**TASK STATEMENT:**
Retype the records below exactly, starting with the line that contains "is (1024, 439)." and going on through the line that contains "will click(1311, 42).", both lines included.

§ §

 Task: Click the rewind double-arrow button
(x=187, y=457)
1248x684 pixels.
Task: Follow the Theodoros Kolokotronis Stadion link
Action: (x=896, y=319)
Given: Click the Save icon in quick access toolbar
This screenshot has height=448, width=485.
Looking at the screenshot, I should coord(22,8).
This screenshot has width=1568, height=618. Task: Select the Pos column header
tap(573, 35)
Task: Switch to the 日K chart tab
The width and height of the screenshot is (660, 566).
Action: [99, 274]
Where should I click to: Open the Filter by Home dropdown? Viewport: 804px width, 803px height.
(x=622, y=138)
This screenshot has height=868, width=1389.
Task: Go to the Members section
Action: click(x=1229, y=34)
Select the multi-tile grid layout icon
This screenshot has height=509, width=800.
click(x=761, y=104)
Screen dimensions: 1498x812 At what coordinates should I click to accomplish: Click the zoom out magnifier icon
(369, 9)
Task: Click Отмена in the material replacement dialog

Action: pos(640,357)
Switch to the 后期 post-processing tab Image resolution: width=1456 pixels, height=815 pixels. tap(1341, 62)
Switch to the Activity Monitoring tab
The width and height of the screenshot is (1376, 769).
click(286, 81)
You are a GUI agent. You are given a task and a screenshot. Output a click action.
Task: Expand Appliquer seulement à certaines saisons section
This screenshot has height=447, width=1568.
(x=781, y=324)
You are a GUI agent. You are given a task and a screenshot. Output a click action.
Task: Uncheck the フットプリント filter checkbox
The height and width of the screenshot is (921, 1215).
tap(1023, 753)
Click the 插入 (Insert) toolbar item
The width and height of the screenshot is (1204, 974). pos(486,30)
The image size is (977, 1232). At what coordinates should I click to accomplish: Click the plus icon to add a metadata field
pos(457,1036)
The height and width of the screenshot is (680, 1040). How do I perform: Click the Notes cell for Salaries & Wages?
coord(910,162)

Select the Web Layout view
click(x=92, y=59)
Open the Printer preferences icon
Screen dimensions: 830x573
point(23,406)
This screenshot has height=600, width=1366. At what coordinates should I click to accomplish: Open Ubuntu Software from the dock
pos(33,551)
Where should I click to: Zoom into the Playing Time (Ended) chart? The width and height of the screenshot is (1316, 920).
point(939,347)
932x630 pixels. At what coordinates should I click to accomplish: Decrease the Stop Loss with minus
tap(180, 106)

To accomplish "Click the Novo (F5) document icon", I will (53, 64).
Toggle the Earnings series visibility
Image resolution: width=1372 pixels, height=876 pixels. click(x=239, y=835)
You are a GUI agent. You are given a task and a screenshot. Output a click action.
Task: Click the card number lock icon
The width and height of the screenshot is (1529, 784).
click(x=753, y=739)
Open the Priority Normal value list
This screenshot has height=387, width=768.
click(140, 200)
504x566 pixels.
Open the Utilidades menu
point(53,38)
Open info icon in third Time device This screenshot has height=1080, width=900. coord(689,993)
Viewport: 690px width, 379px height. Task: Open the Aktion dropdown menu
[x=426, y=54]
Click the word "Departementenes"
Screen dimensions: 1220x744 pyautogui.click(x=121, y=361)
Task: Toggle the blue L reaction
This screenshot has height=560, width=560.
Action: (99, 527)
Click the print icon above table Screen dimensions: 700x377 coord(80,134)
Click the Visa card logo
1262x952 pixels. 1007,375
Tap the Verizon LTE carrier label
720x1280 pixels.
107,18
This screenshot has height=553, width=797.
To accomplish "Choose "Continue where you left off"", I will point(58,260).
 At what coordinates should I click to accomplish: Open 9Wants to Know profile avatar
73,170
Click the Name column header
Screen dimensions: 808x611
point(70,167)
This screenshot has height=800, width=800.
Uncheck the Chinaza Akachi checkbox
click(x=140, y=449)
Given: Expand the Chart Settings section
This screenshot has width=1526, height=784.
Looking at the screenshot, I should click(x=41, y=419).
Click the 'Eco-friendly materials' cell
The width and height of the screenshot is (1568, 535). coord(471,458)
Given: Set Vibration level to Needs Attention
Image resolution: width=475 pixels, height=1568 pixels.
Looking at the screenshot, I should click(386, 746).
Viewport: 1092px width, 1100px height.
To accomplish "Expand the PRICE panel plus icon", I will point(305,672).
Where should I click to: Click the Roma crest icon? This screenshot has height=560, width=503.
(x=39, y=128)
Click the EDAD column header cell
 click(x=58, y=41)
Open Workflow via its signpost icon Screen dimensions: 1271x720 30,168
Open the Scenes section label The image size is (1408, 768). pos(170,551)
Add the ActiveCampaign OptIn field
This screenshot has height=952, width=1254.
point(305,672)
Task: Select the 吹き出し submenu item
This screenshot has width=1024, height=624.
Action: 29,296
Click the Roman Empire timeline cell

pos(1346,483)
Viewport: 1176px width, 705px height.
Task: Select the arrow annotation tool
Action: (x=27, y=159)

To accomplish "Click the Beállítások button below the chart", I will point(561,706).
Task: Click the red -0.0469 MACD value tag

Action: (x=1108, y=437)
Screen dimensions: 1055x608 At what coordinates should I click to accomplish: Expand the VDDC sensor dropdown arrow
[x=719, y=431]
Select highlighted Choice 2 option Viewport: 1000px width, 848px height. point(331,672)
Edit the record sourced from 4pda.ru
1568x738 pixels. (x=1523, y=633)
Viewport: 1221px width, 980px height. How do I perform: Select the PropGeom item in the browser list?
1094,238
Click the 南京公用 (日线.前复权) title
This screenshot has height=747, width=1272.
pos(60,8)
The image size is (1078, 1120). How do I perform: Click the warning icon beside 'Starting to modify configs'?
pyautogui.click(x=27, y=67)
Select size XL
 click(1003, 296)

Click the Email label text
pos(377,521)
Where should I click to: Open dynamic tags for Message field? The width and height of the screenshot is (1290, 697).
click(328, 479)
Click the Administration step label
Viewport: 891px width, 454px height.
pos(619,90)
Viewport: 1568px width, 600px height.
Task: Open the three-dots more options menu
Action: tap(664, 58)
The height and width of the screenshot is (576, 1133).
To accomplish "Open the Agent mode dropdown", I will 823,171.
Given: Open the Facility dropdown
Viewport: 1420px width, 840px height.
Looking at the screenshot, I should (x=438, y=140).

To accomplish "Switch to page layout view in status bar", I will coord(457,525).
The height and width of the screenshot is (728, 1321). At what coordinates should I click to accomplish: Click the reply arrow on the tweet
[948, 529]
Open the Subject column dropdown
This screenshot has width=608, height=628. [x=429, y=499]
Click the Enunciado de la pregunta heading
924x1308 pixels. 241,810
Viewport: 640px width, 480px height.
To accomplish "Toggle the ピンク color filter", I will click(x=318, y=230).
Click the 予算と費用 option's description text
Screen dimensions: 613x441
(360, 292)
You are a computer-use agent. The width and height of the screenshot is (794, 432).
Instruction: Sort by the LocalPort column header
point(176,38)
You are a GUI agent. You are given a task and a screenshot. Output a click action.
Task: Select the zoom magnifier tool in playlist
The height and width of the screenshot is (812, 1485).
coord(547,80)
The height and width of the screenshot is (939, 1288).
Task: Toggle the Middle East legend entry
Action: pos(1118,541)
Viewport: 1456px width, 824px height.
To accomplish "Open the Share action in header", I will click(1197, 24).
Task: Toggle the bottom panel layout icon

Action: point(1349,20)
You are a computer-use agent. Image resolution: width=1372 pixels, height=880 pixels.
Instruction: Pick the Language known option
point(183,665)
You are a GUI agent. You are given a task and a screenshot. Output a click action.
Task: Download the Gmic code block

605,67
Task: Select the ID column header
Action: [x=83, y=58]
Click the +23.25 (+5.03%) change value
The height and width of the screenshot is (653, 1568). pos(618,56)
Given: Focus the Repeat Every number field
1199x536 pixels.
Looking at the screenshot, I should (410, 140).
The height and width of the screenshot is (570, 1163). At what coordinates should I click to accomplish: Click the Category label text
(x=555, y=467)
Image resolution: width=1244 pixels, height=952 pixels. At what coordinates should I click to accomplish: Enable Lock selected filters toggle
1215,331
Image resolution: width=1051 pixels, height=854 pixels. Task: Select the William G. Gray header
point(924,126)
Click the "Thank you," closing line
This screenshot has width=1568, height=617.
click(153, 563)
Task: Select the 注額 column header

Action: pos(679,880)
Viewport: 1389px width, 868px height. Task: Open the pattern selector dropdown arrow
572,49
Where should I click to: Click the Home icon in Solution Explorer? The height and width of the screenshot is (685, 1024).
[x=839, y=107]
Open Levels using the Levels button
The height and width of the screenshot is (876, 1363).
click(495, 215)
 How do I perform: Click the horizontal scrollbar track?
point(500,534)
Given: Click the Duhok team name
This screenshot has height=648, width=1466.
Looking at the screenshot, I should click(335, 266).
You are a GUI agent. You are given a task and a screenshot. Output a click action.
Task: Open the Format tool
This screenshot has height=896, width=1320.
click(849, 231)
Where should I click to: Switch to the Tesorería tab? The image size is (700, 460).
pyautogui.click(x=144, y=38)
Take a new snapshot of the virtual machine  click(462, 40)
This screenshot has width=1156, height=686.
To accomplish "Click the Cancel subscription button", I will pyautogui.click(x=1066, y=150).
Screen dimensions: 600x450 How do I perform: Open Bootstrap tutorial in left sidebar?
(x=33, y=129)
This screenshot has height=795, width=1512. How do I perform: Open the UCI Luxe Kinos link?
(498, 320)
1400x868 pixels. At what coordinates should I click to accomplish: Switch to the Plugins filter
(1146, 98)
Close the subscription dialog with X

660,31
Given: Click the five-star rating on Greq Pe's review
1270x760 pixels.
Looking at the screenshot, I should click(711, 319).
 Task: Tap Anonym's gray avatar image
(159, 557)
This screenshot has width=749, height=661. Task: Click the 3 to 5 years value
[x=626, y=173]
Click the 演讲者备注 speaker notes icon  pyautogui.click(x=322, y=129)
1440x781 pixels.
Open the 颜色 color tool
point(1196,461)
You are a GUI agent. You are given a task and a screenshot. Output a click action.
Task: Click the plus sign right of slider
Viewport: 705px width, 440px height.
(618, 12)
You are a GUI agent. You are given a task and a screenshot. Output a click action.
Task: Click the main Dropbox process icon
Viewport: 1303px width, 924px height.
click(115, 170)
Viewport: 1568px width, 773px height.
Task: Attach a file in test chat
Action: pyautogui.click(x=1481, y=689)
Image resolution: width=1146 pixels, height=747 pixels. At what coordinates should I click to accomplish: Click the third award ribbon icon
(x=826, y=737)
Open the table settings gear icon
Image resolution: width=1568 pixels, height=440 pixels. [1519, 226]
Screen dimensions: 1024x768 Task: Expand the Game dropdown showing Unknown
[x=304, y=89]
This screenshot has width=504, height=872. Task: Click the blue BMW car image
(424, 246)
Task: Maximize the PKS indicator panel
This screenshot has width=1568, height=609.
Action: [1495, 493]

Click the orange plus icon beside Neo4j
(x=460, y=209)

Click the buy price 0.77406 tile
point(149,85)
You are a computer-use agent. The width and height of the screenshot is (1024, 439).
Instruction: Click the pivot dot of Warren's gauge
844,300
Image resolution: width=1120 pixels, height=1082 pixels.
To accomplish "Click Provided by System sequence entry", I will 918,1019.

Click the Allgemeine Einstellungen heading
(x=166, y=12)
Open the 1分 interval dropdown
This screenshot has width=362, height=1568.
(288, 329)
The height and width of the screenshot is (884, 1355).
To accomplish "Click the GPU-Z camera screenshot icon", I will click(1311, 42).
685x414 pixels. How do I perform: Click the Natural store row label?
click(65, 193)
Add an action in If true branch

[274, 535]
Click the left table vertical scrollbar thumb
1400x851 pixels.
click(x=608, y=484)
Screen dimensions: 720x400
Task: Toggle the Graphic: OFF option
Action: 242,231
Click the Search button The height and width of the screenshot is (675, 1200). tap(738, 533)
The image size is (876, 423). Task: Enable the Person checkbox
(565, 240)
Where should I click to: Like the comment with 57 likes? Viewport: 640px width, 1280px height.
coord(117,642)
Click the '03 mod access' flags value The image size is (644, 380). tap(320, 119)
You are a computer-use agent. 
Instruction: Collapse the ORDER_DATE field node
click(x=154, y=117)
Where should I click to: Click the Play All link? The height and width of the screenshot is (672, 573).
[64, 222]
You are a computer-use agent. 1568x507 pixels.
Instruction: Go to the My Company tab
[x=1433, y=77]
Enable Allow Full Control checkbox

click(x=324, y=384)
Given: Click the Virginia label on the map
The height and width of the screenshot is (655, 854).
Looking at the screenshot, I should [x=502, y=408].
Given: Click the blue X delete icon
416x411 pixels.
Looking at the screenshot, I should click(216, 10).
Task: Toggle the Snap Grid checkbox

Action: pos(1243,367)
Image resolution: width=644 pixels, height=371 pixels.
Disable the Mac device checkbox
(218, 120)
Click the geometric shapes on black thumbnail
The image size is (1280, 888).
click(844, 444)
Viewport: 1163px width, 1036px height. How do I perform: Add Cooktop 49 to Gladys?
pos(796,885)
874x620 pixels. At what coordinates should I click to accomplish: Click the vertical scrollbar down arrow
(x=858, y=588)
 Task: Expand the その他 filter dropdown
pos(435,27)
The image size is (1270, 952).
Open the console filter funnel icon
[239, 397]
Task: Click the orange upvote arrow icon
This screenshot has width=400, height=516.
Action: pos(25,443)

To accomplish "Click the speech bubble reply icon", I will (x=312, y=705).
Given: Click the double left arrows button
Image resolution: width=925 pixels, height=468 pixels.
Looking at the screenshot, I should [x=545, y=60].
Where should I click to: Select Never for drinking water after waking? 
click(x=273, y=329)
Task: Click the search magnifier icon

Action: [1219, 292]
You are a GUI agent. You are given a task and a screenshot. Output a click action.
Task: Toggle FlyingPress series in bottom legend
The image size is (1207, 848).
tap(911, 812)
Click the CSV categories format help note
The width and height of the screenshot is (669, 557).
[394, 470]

§ §

**RESULT OF THIS TASK:**
You are a computer-use agent. The width and height of the screenshot is (1024, 439).
Instruction: Click the pivot dot of Warren's gauge
844,300
Image resolution: width=1120 pixels, height=1082 pixels.
To accomplish "Click Provided by System sequence entry", I will 918,1019.

Click the Allgemeine Einstellungen heading
(x=166, y=12)
Open the 1分 interval dropdown
This screenshot has width=362, height=1568.
(288, 329)
The height and width of the screenshot is (884, 1355).
To accomplish "Click the GPU-Z camera screenshot icon", I will click(1311, 42).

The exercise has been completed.